Iran Hosts Holocaust Conference

Iran on December 11 opened a conference to examine the Holocaust and question whether Nazi Germany used gas chambers to kill Jews, drawing condemnation in the West and criticism from Iran’s Jewish community.

Written by

Published on

June 10, 2022

Iran on December 11 opened a conference to examine the Holocaust and question whether Nazi Germany used gas chambers to kill Jews, drawing condemnation in the West and criticism from Iran’s Jewish community.

Jewish rabbis were present at the government-sponsored event Review of the Holocaust: Global Vision, alongside academics from Europe.

Some European countries have made it a crime to deny the Nazi killing of six million Jews from 1933 to 1945.

Manouchehr Mottaki, Iran’s foreign minister, said in a welcome address: “The aim of this conference is not to deny or confirm the Holocaust.

“Its main aim is to create an opportunity for thinkers who cannot express their views freely in Europe about the Holocaust.”

The event, which Iran has said will question whether gas chambers were actually used against the Jews, has drawn criticism from Holocaust survivors, Jewish organisations, human rights groups and Western governments.

Sessions at the two-day conference, held at the foreign ministry’s Institute for Political and International Studies, were to include Holocaust: Aftermath and Exploitation and Demography: Denial or Confirmation?

The conference was inspired by Mahmoud Ahmadinejad, the Iranian president, who since coming to power last year, has been criticised for comments referring to the Holocaust as a “myth” and calling Israel a “tumour”.

Among the participants was American David Duke, a former Louisiana Republican representative. He praised Iran for hosting the event.

“There must be freedom of speech, it is scandalous that the Holocaust cannot be discussed freely,” said Duke, a former Ku Klux Klan leader. “It makes people turn a blind eye to Israel’s crimes against the Palestinian people.”

French writer Georges Thiel, who has been convicted in France for spreading revisionist theories about the mass extermination of Jews, said the Holocaust was “an enormous lie”.

“Jewish people have been persecuted, that is true, they have been deported, that is true, but there was no machinery of murder in any camp, no gas chambers,” he said.

Participants included about half a dozen Jews from Europe and the US, some wearing badges depicting the Israeli flag crossed out.
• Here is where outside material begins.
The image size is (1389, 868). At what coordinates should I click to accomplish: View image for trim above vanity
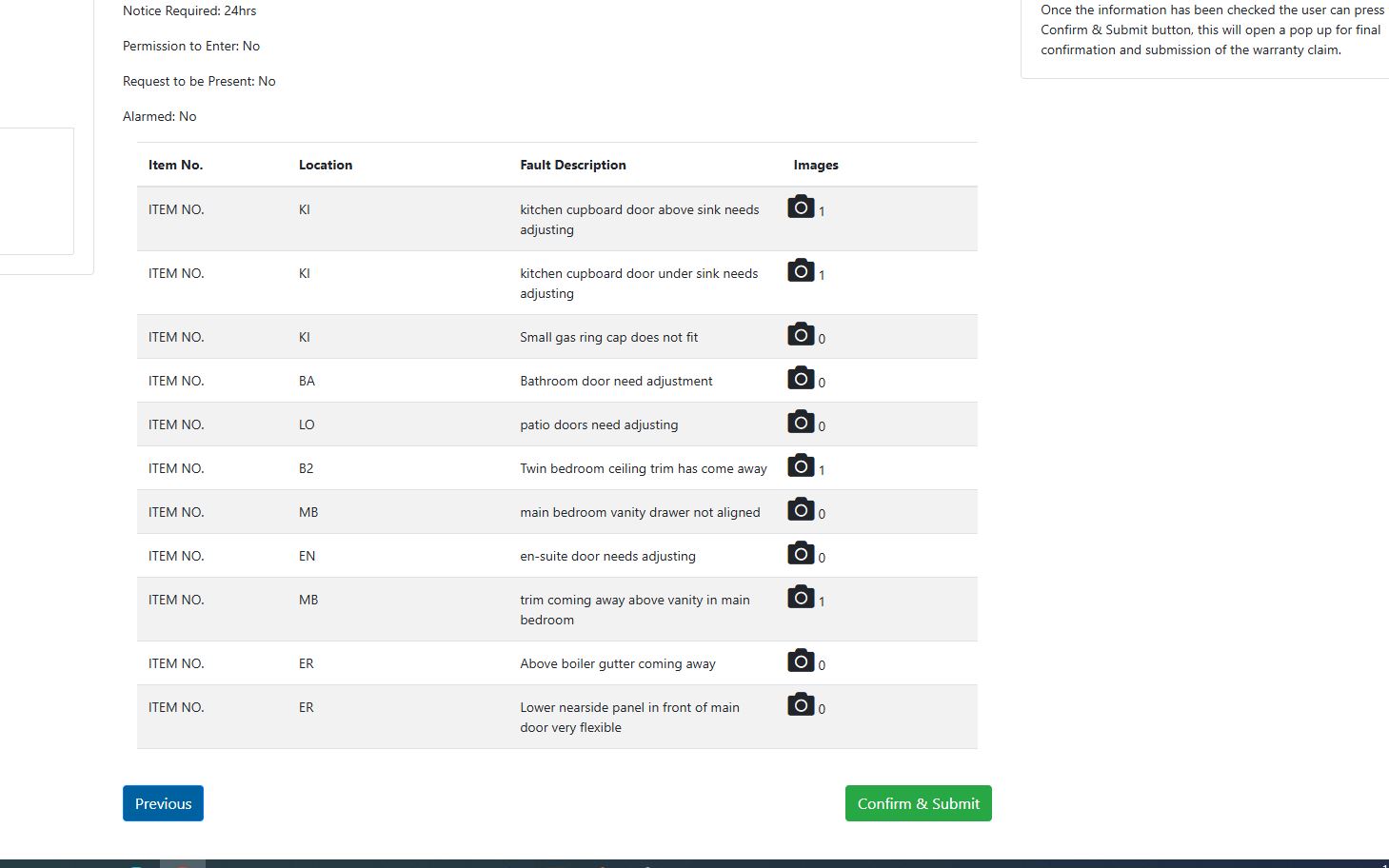coord(801,598)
One wore a badge saying: “A Jew, not a Zionist.”

“We came here to put the Orthodox Jewish viewpoint,” said British Rabbi Ahron Cohen. “We certainly say there was a Holocaust… But in no way can it be used as a justification for perpetrating unjust acts against the Palestinians.”

The conference has upset Iran’s 25,000-strong Jewish community, said Moris Motamed, the sole Jewish representative in Iran’s parliament.
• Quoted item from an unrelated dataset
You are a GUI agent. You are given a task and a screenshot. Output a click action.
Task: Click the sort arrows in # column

“Denying it [the Holocaust] is a huge insult,” he said. “By holding this conference, they [the government] are continuing to insult the Jewish community.”

Many ordinary Iranians admitted to embarrassment about the event, which follows Iran’s decision to hold a competition for cartoons about the Holocaust in October.

A former senior government official, who declined to be named, said that hosting the conference was unwise given diplomatic pressure on Iran over its nuclear programme.